Изменить стиль страницы

Но на следующий день она сама начинала прерванную игру и говорила:

— Я знаю то, что тебе хочется знать про…

Я, уже забывшая весь вчерашний интерес, вспоминала его как-то по инерции, вернее потому, что она меня заставляла вернуться к игре, столь выгодной для нее, и начинала говорить на одной ноте:

— А я вот знаю, а я вот знаю…

Иногда ее поддразнивания и манера держать меня в руках сердили меня настолько, что я взрывалась и грубила ей, тогда она напускала на себя такую холодность, на столько дней, что, конечно же, я не выдерживала первая и сдавалась, самым униженным образом прося прощения неизвестно за что, заглядывая ей в глаза поминутно, стараясь, чтобы она хоть что-то попросила у меня, но она гордо не просила ни о чем и все делала сама и молчала.

О, как она умела молчать, даже по делу и поручению бабушки — не отвечала, а только кивала головой. Иногда мне хотелось броситься к ней и руками разжать ей губы, чтобы она хоть сказала «нет», но я этого, конечно, не могла сделать.

И вот наконец наступило прощение, во время которого я уже была совсем в ее власти и подчинении, я делала все за нее и даже читала ей вслух, чесала ей волосы и плела косы, бегала к телефону и иногда за нее говорила по телефону, потому что она уж даже не поднималась с места и только кричала мне, что ответить и сказать. Ее торжество было полным, но она считала, что и этого мало: она начинала издеваться надо мной сколько хотела: читала любимые мною стихи так, что больше мне было не любить их, играла на рояле мои пьесы так, что после было не отвязаться от ее интерпретации, — разумеется, она играла издевательски, якобы подражая моей игре. Но после она смирялась и продолжала только говорить, что знает, знает кое-что про Коку, что может меня интересовать.

Ну что ж, я тоже устала от ее фокусов, я совсем забывала про то, что так мне надо было узнать.

— Ну, что? — говорила я, совсем замученная ее игрой. — Ну, так говори же!

— Нет, сначала пойдем в маленькую комнату. (Маленькая, она же темная, — просто широкий коридорчик, ведущий в комнату Коки.)

Мы приходили в маленькую комнату, но и там Надька не говорила ничего, а, наоборот, спрашивала меня:

— А вот ты сначала сознайся, кто вырвал у Коки три бусины из бус.

Это была целая история. У Коки были всякие удивительные вещи, которые доказывали, что она действительно путешествовала вокруг света. У нее были бивни мамонта и зубы акулы, раковины и пробирки с душистыми маслами, игрушки из Англии и сухие кокосовые орехи, мозаичные картинки и шляпы, плетенные из каких-то трав, корзиночки и шкатулки, коврики и куски пестрых тканей, кожи и резное дерево. Все это причудливо и беспорядочно лежало или висело в комнате. Пыль и паутина заплетала все вещи в доме, так что шляпа из светлой соломки казалась покрытой серой вуалью, а кожи, которые лежали на диване, потерлись и растрескались совсем, шкатулки нельзя было рассмотреть от пыли, но в каждой из них лежало нечто, какая-то еще драгоценность — бусы, или красивые раковины, или прозрачные камни, бесцветные кораллы, или даже красные коралловые веточки. Кока объясняла мне, что белые кораллы были бы такими же красными, если их обработать как следует; что когда они проплывали мимо таких островов, то все пассажиры старались их ломать, но никто толком не мог их сохранить. Под водой они сверкали красками, а на воздухе быстро тускнели. И среди всех драгоценностей были бусы — самыми драгоценными. Мозаичные бусы, синие с голубым, по рассказам Коки, вывезенные из Константинополя и найденные при раскопках.

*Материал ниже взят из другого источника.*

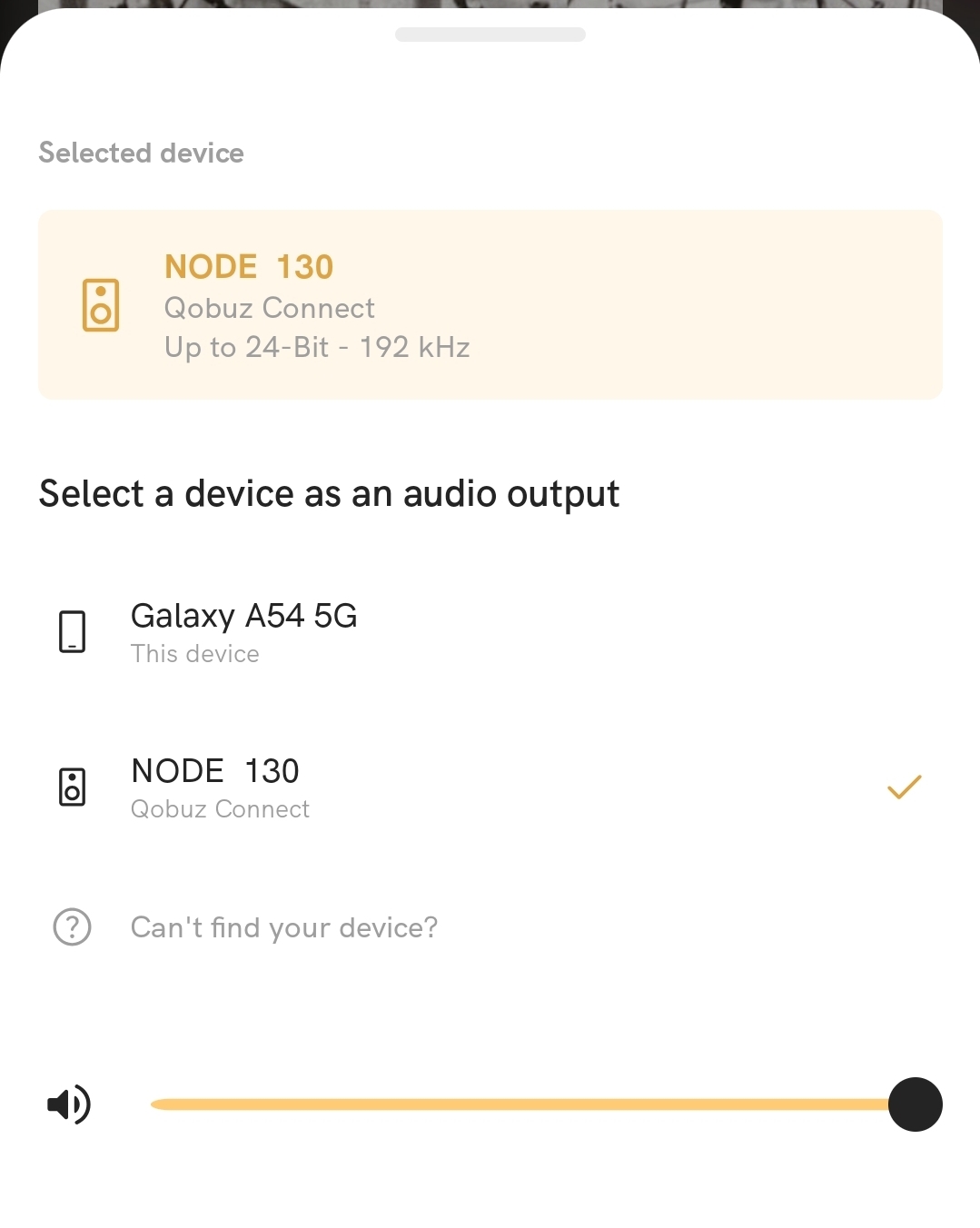Tap the "This device" subtitle under Galaxy A54
The image size is (980, 1228).
pos(195,654)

Однажды Кока рассказывала нам, как обычно, свои истории про слоновые ноги и показывала свои драгоценности, в том числе и бусы. Мы сидели притихшие на ее диванчике: я, Надя и ее приятельница Лиля — мы глядели во все глаза, а бусы, единственные, были спрятаны в сафьяновый футляр и заперты в шкаф при нас. Ничего не закрывалось у Коки, кроме шкафа. И вот — прошло несколько месяцев после того — Кока открыла свой футляр, чтобы еще кому-то показать свои драгоценные бусы, и увидела, что нитка оборвана и нескольких бусин, самых крупных, нет. И все разом заподозрили меня, хотя я никогда не открывала шкафа, никогда даже и не видела ключей от шкафа, никогда не трогала бусы…

Говорилось в один голос:

— Но ведь не Надя же!!

Я не смела даже сказать: «А почему бы не Надя?» — настолько она была вне подозрений. Но почему я? Лиля, конечно, не могла бы этого сделать — она просто приезжала к нам из Москвы в гости на каникулы и уехала после этого вечера. Нет, это была не Лиля, но и не я — это я знала точно. Значит, Надя, и вот теперь она хотела, чтобы я созналась в том, что я взяла бусы, когда я знала, что вернее всего — она сама…

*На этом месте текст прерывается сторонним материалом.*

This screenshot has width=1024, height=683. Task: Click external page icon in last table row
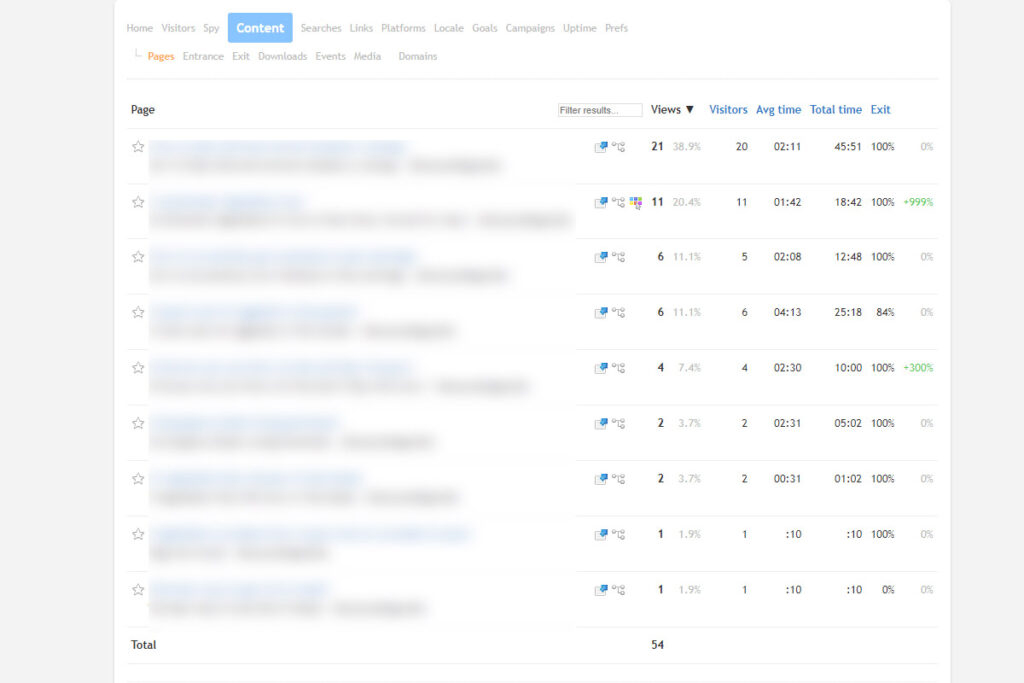[601, 590]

Теперь, когда Надька измучила меня своими настроениями, да еще и требовала сознаться в том, что сделала сама, я, боясь ее новых истязаний, не могла ей сказать: «Нет, это ты сознайся!»

И не говорила этого, только смотрела на нее и качала головой. Я знала, что она во веки веков не сознается — так оно и было.

Теперь, уже взрослыми, мы стали вспоминать этот случай, и я сказала ей те слова, что не могла произнести тогда, но она и теперь не созналась, она, больная, старая женщина, не созналась.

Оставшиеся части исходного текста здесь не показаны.